[Records from a data source]
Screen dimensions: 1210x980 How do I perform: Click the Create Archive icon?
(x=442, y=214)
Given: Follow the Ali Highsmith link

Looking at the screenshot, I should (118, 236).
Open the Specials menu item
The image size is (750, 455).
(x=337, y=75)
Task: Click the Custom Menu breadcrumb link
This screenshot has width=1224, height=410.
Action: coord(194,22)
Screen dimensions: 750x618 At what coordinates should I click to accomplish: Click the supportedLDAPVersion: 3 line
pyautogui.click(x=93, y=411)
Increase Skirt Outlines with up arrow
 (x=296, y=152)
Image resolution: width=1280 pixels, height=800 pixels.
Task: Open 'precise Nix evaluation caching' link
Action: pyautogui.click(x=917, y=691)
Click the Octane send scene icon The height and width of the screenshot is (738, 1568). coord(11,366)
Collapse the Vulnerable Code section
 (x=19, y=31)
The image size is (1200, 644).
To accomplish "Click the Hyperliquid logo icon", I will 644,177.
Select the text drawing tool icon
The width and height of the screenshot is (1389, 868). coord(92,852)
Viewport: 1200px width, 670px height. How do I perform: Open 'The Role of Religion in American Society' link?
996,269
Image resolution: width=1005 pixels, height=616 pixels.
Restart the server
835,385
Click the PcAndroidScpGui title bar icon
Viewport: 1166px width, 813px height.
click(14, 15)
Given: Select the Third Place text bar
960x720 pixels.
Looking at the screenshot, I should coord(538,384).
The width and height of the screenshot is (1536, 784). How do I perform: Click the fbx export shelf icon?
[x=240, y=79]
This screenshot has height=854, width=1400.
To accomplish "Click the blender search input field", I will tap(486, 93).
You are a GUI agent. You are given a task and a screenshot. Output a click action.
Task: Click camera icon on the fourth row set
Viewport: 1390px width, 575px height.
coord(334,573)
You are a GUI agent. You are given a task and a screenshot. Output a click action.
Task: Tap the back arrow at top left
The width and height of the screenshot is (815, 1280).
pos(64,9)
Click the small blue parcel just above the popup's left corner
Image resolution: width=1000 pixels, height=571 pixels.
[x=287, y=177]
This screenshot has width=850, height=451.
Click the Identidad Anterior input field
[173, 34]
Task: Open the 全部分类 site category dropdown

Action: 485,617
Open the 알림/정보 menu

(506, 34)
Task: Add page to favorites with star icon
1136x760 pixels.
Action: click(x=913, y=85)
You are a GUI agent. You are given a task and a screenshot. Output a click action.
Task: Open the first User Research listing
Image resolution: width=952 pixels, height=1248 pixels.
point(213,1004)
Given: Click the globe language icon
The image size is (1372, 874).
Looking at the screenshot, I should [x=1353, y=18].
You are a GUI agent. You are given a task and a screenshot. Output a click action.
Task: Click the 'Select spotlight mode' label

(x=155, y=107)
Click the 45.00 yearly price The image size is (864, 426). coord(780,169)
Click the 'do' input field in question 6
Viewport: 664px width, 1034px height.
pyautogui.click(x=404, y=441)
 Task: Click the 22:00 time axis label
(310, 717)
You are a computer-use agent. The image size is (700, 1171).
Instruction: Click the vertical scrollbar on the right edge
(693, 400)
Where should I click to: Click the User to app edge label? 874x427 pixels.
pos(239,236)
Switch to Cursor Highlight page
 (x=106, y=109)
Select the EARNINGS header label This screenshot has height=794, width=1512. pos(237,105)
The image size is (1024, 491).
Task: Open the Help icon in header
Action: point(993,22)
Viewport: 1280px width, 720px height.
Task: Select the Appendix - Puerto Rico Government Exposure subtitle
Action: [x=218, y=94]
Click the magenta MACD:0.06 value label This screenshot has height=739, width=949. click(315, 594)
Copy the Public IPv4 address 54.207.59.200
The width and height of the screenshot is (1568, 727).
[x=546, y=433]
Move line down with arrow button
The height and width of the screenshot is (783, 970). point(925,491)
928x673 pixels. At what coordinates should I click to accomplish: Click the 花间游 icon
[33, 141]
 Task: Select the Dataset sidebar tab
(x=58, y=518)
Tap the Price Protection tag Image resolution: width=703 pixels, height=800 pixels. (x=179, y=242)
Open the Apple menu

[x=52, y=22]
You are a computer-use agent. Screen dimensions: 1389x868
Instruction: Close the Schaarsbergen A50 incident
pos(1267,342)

• WHAT IS EXPECTED
Restate every entry word for word.

• ANSWER SECTION
Screen dimensions: 1210x980 How do I perform: Click the Create Archive icon?
(x=442, y=214)
Given: Follow the Ali Highsmith link

Looking at the screenshot, I should (118, 236).
Open the Specials menu item
The image size is (750, 455).
(x=337, y=75)
Task: Click the Custom Menu breadcrumb link
This screenshot has width=1224, height=410.
Action: coord(194,22)
Screen dimensions: 750x618 At what coordinates should I click to accomplish: Click the supportedLDAPVersion: 3 line
pyautogui.click(x=93, y=411)
Increase Skirt Outlines with up arrow
 (x=296, y=152)
Image resolution: width=1280 pixels, height=800 pixels.
Task: Open 'precise Nix evaluation caching' link
Action: pyautogui.click(x=917, y=691)
Click the Octane send scene icon The height and width of the screenshot is (738, 1568). coord(11,366)
Collapse the Vulnerable Code section
 (x=19, y=31)
The image size is (1200, 644).
To accomplish "Click the Hyperliquid logo icon", I will 644,177.
Select the text drawing tool icon
The width and height of the screenshot is (1389, 868). coord(92,852)
Viewport: 1200px width, 670px height. How do I perform: Open 'The Role of Religion in American Society' link?
996,269
Image resolution: width=1005 pixels, height=616 pixels.
Restart the server
835,385
Click the PcAndroidScpGui title bar icon
Viewport: 1166px width, 813px height.
click(14, 15)
Given: Select the Third Place text bar
960x720 pixels.
Looking at the screenshot, I should coord(538,384).
The width and height of the screenshot is (1536, 784). How do I perform: Click the fbx export shelf icon?
[x=240, y=79]
This screenshot has height=854, width=1400.
To accomplish "Click the blender search input field", I will tap(486, 93).
You are a GUI agent. You are given a task and a screenshot. Output a click action.
Task: Click camera icon on the fourth row set
Viewport: 1390px width, 575px height.
coord(334,573)
You are a GUI agent. You are given a task and a screenshot. Output a click action.
Task: Tap the back arrow at top left
The width and height of the screenshot is (815, 1280).
pos(64,9)
Click the small blue parcel just above the popup's left corner
Image resolution: width=1000 pixels, height=571 pixels.
[x=287, y=177]
This screenshot has width=850, height=451.
Click the Identidad Anterior input field
[173, 34]
Task: Open the 全部分类 site category dropdown

Action: 485,617
Open the 알림/정보 menu

(506, 34)
Task: Add page to favorites with star icon
1136x760 pixels.
Action: click(x=913, y=85)
You are a GUI agent. You are given a task and a screenshot. Output a click action.
Task: Open the first User Research listing
Image resolution: width=952 pixels, height=1248 pixels.
point(213,1004)
Given: Click the globe language icon
The image size is (1372, 874).
Looking at the screenshot, I should [x=1353, y=18].
You are a GUI agent. You are given a task and a screenshot. Output a click action.
Task: Click the 'Select spotlight mode' label

(x=155, y=107)
Click the 45.00 yearly price The image size is (864, 426). coord(780,169)
Click the 'do' input field in question 6
Viewport: 664px width, 1034px height.
pyautogui.click(x=404, y=441)
 Task: Click the 22:00 time axis label
(310, 717)
You are a computer-use agent. The image size is (700, 1171).
Instruction: Click the vertical scrollbar on the right edge
(693, 400)
Where should I click to: Click the User to app edge label? 874x427 pixels.
pos(239,236)
Switch to Cursor Highlight page
 (x=106, y=109)
Select the EARNINGS header label This screenshot has height=794, width=1512. pos(237,105)
The image size is (1024, 491).
Task: Open the Help icon in header
Action: point(993,22)
Viewport: 1280px width, 720px height.
Task: Select the Appendix - Puerto Rico Government Exposure subtitle
Action: [x=218, y=94]
Click the magenta MACD:0.06 value label This screenshot has height=739, width=949. click(315, 594)
Copy the Public IPv4 address 54.207.59.200
The width and height of the screenshot is (1568, 727).
[x=546, y=433]
Move line down with arrow button
The height and width of the screenshot is (783, 970). point(925,491)
928x673 pixels. At what coordinates should I click to accomplish: Click the 花间游 icon
[33, 141]
 Task: Select the Dataset sidebar tab
(x=58, y=518)
Tap the Price Protection tag Image resolution: width=703 pixels, height=800 pixels. (x=179, y=242)
Open the Apple menu

[x=52, y=22]
You are a computer-use agent. Screen dimensions: 1389x868
Instruction: Close the Schaarsbergen A50 incident
pos(1267,342)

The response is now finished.